Now, before we dive into the food, friends, a quick point about the menu. Though it is ten courses, the first five of those are served pretty much together, as little plates, before the main event really kicks off.
So, we were first presented with a trio of cold 'courses' - pork skin with bacon jam, steak tartare tart with a cured egg yolk and a smoked cod's roe and parmesan choux.
These were followed in short order, by a pair of warm courses - an octopus and pork belly skewer and a fried Maldon oyster with mango pickle.
All were beautifully presented and - as I find myself smiling while writing this - terribly good fun.
Best for me was that meaty, rich octopus and pork belly skewer - think Chinese 5-spice sticky ribs vibe - and the wonderfully smoky cod and parmesan choux.
All were good though, with Liz particularly taken by the fried oyster and mango pickle, which evoked Indian-style flavours, and the pork skin and bacon jam - like a cracking piece of pork crackling, topped with melted bacon, if that makes sense.

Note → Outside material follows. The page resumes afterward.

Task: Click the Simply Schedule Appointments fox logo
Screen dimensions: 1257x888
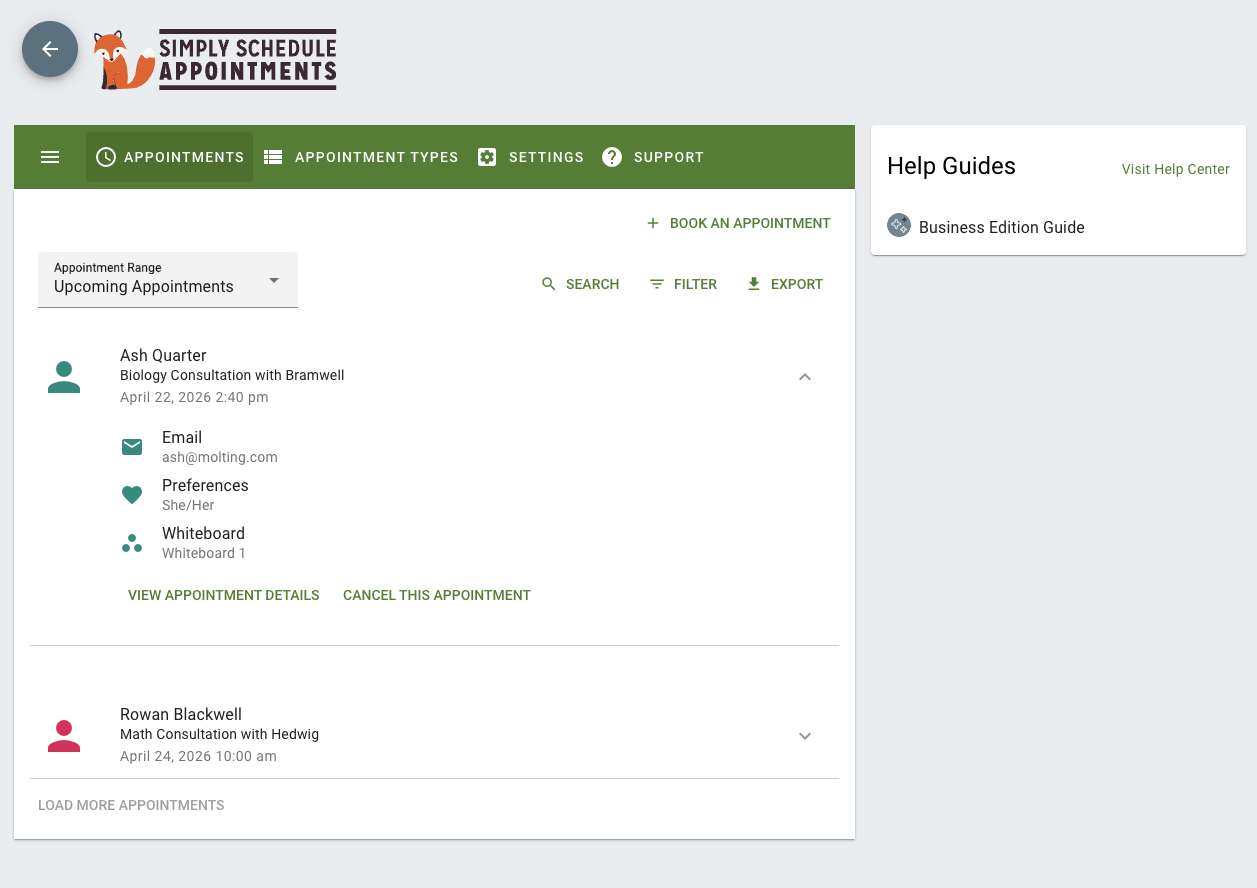Action: pos(215,60)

A really nice, social start to the meal as you're sharing plates and food. Some unusual combos too, but with familiar flavours coming through at the same time. Great idea.
Once they were out of the way, part two began.
A dish of heritage tomatoes and burrata was our 'starter' for this second leg of the journey, and very good it was too.
A bewildering range and styles of tomato, freshness and zing coupled with the creamy, cheesy burrata. A touch too much burrata for me, but many will lap it up.
Next, the fish course. Wild bass, another fried oyster and warm tartar sauce.
The fish was beautifully cooked, flaking apart on the fork, with the oyster bringing crunch and texture. For me, the sauce needed more of a punch, but a tasty dish nonetheless.
Onto the main event of the second five - Dingley Dell pork belly, black pudding and carrot.
It's at this point I should make you aware that Adam himself hand delivers your dishes, explaining each one and giving you the opportunity to chat before you eat.
Thus, I know that this particular pork belly comes from a specially created pig - a Suffolk Red.
Indeed, the black pudding comes from old Red too, and he's a tasty porcine.
So many pork belly dishes are packed with badly rendered, inedible fat, but this was meaty and generous, with a lovely crunch to the skin.
The black pudding, too, was delicious - a rich sausage-style flavour running through it - and there was even a pork crumb atop our beautifully sweet carrot and carrot puree.
Adam's explanation of how they create the crumb was an eye-opener but, trust me, the lengths they go to just for what is essentially a dusting of flavour are remarkable - and a demonstration of the attention to detail he's bringing to the new-look kitchen.
Post-pork, we were onto desserts, both of which were stunners.
The simply-titled chocolate and cherry doesn't do justice to this mighty little course. When presented, it appears to be individual portions of chocolate and cherry ice-cream, with a fudge crumb and a single cherry for garnish.
Turns out the cherry ice-cream is more of a sorbet and the cherry itself is.... well I'll leave you to find out. I don't want to spoil it, other than to say it is an absolutely cracking dish.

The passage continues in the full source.